Negative Liberties

Dave Monroe davidmmonroe at yahoo.com
Tue Jul 2 01:28:41 CDT 2002


>From Cyrus R.K. Patell, Negative Liberties: Morrisson,
Pynchon, and the Problem of Liberal Ideology (Durham,
NC: Duke UP, 2001), Ch. 1, "Narrating Individualism,"
pp. 1-33 ...

"Within an ideological field, certain dominant
strands, certain characteristic patterns of reasoning,
eventually emerge, becoming evident throughout a broad
range of different discourses.
   "Where can we find a counterweight to such official
narratives?  Pynchon implicitly and Morrisson
explicitly suggest that we look to the literary
imagination.  In Mason & Dixon, for example, Pynchon
uses fiction to create a counternarrative to U.S.
frontier mythology.  Capt. Zhang is Pynchon's own
invention [...] and his presence suggests that Pynchon
is telling a story about the eighteenth-century
American frontier from the vantage point of
twentieth-century border studies.  Indeed, it is
tempting to raed this episode from Mason & Dixon as an
allegory of late twentieth-century developments within
American studies, with Capt.
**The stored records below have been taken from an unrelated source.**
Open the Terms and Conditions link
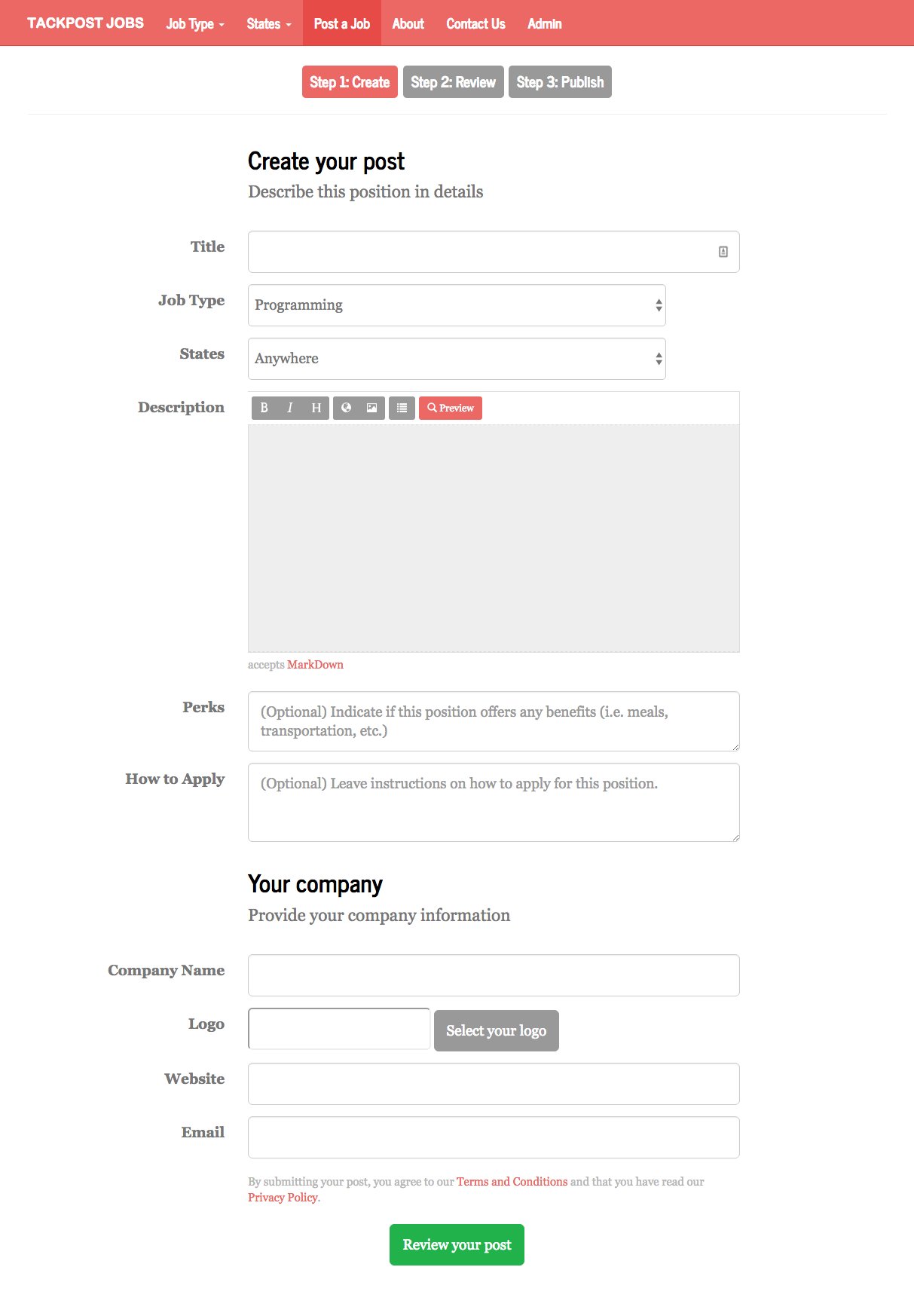This screenshot has width=914, height=1316. pyautogui.click(x=512, y=1181)
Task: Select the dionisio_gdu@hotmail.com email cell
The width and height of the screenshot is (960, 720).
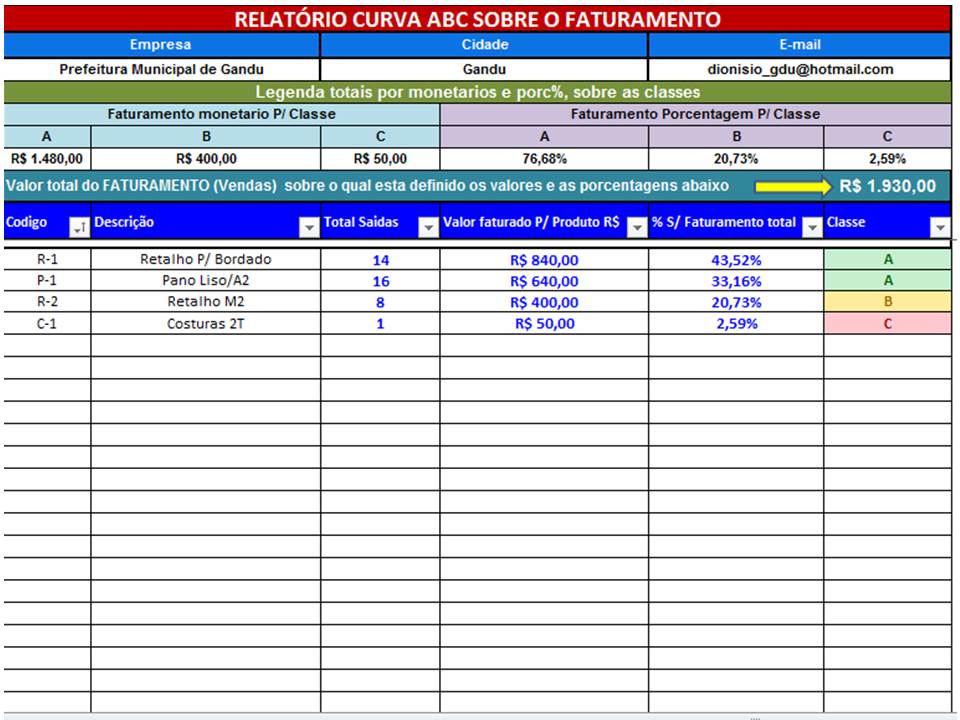Action: tap(800, 70)
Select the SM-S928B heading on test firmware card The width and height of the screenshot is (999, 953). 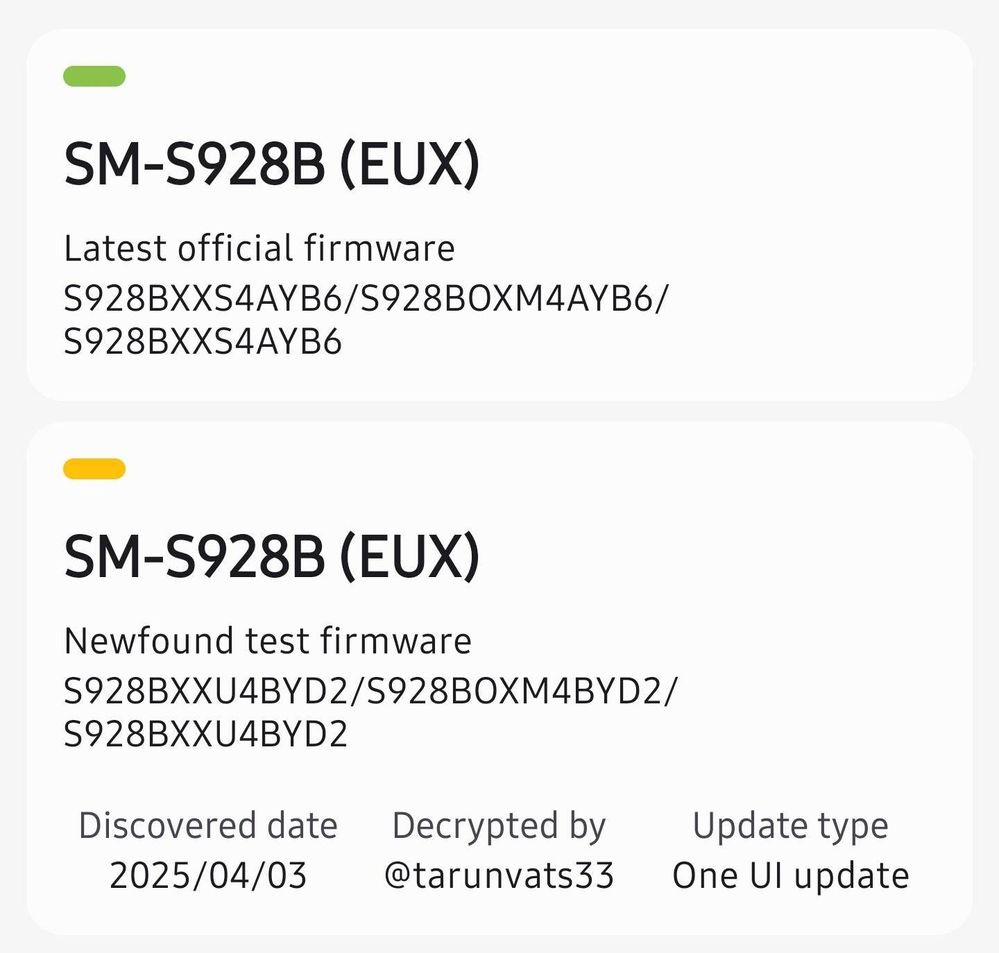(x=271, y=557)
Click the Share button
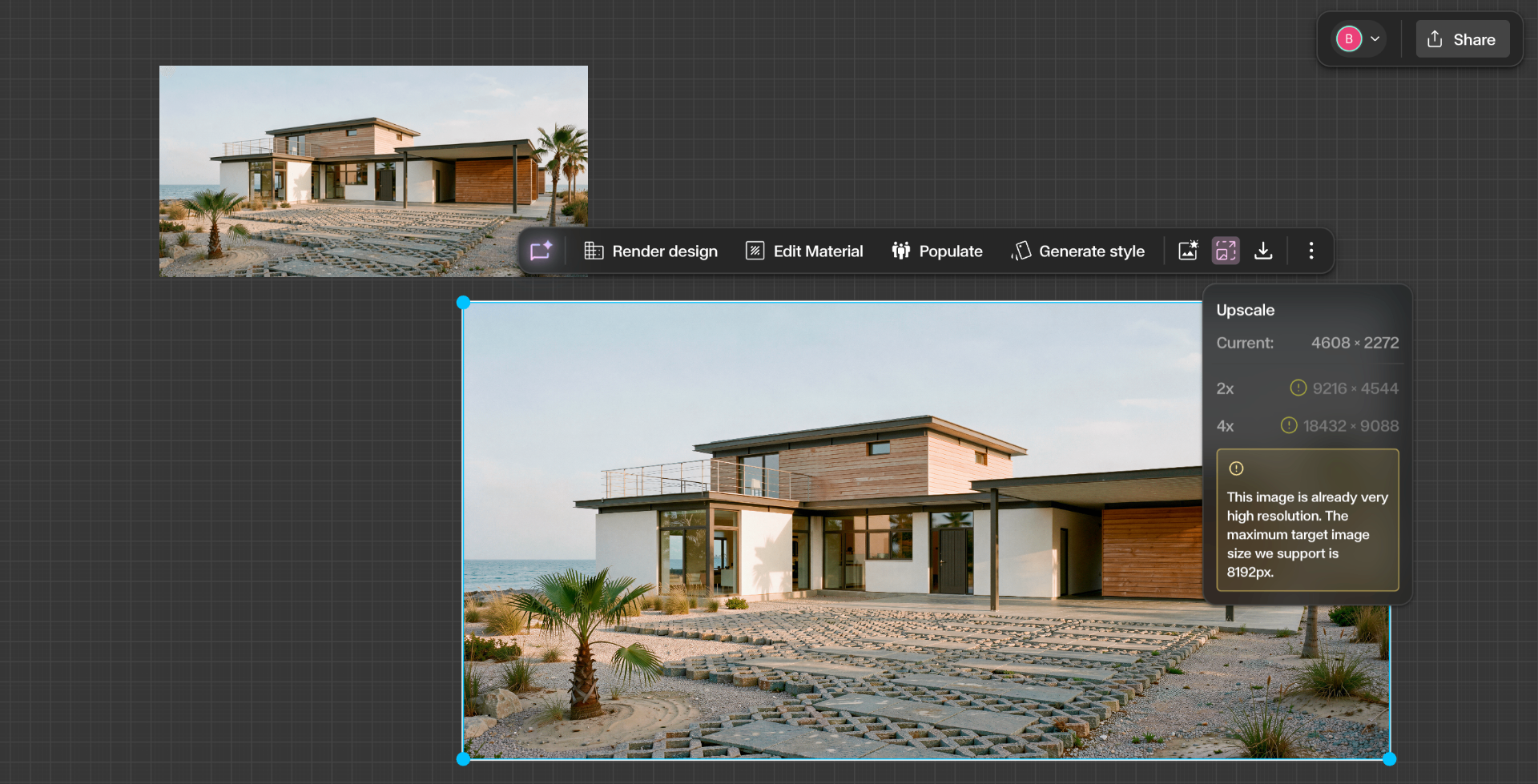This screenshot has height=784, width=1538. pos(1462,39)
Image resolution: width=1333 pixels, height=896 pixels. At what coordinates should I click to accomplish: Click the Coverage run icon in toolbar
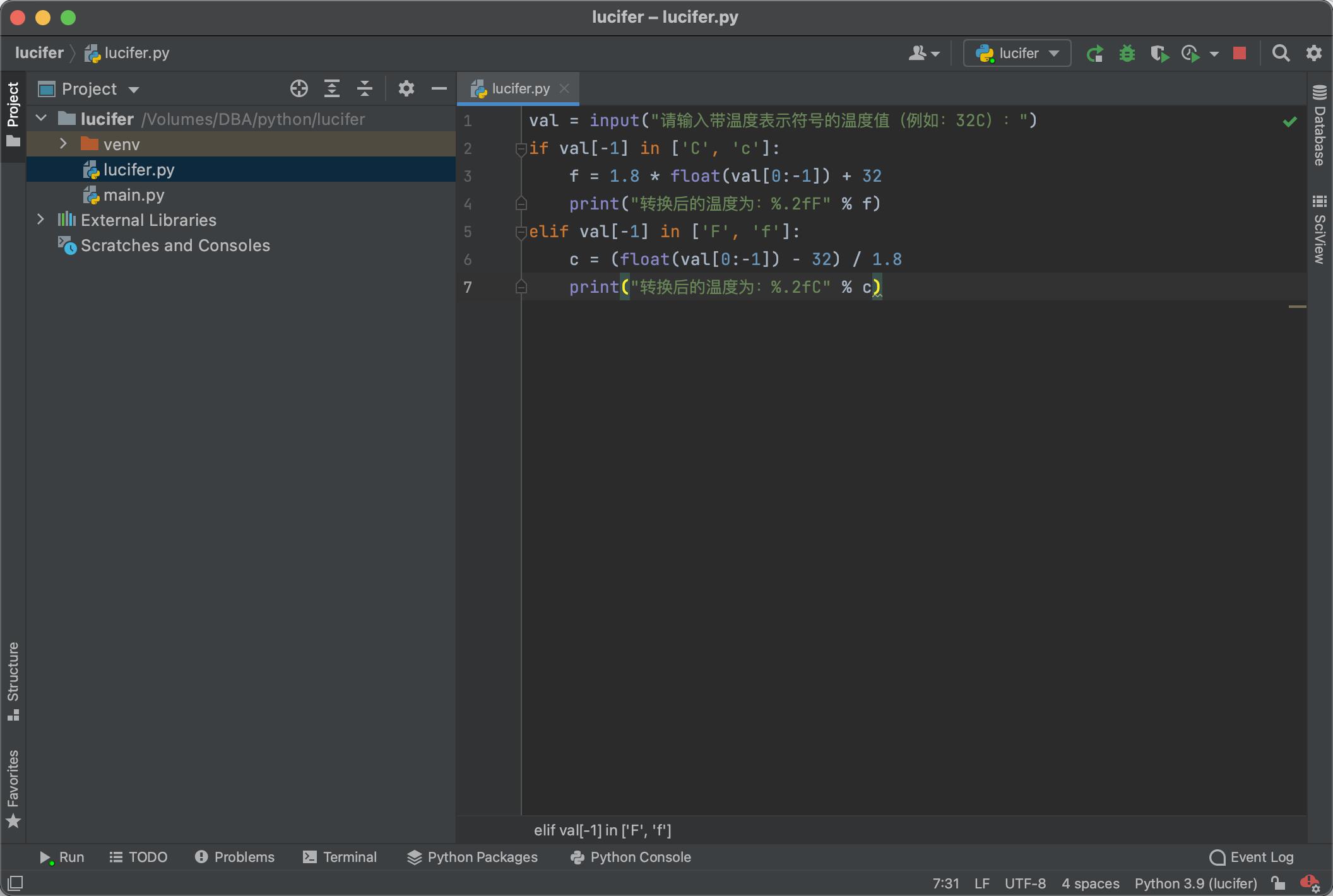coord(1160,52)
Zhang representing
minority dsicourse theory, Charles Mason representing
traditionalists, and Jeremiah Dixon representing the
so-called New Americanists.  Mason, the older of the
two surveyors, refuses to believe in the danger of
drawing boundaries; in response to Zhang's diatribe
against creating distinctions between peoples, Mason
replies, 'Poh, Sir,... the Provinces are as alike as
Stacy and Tracy.'  Dixon, however, is already
beginning to learn Zhang's lesson, 'point[ing] out' to
Mason, 'less mildly than he might,' that 'Negro
Slavery' exists 'upon one side...and not the other'
(615).  But he does not believe that the line he and
Mason are drawing ahs anything to do with the problem
of slavery.  Later, however, he will come to realize
the truth of Zhang's belief that 'slavery is very old
upon these shores,-- there is no Innocence upon the
Practicve anywhere, neither among the Indians nor the
Spanish nor in the behavior of the rest of
Christendom, if it come to that' (616).  By the
novel's end, Dixon understands that slavery is 'the
Element common to all' the adventurs on which they
have been sent by England's Royal Society and that
they are implicated in it: 'Didn't we take the King;s
money ... whilst Slaves wait upon us [?]  Where does
it end?'  Dixon asks Mason: 'No matter where in it we
go, shall we find all the World Tyrants and Slaves? 
America was the one place we should not have found
them,' (692-93).  Mason & Dixon is thus a revisionist
narrative that uses the historical novel to expose the
underside of European and American history." (pp. 4-5)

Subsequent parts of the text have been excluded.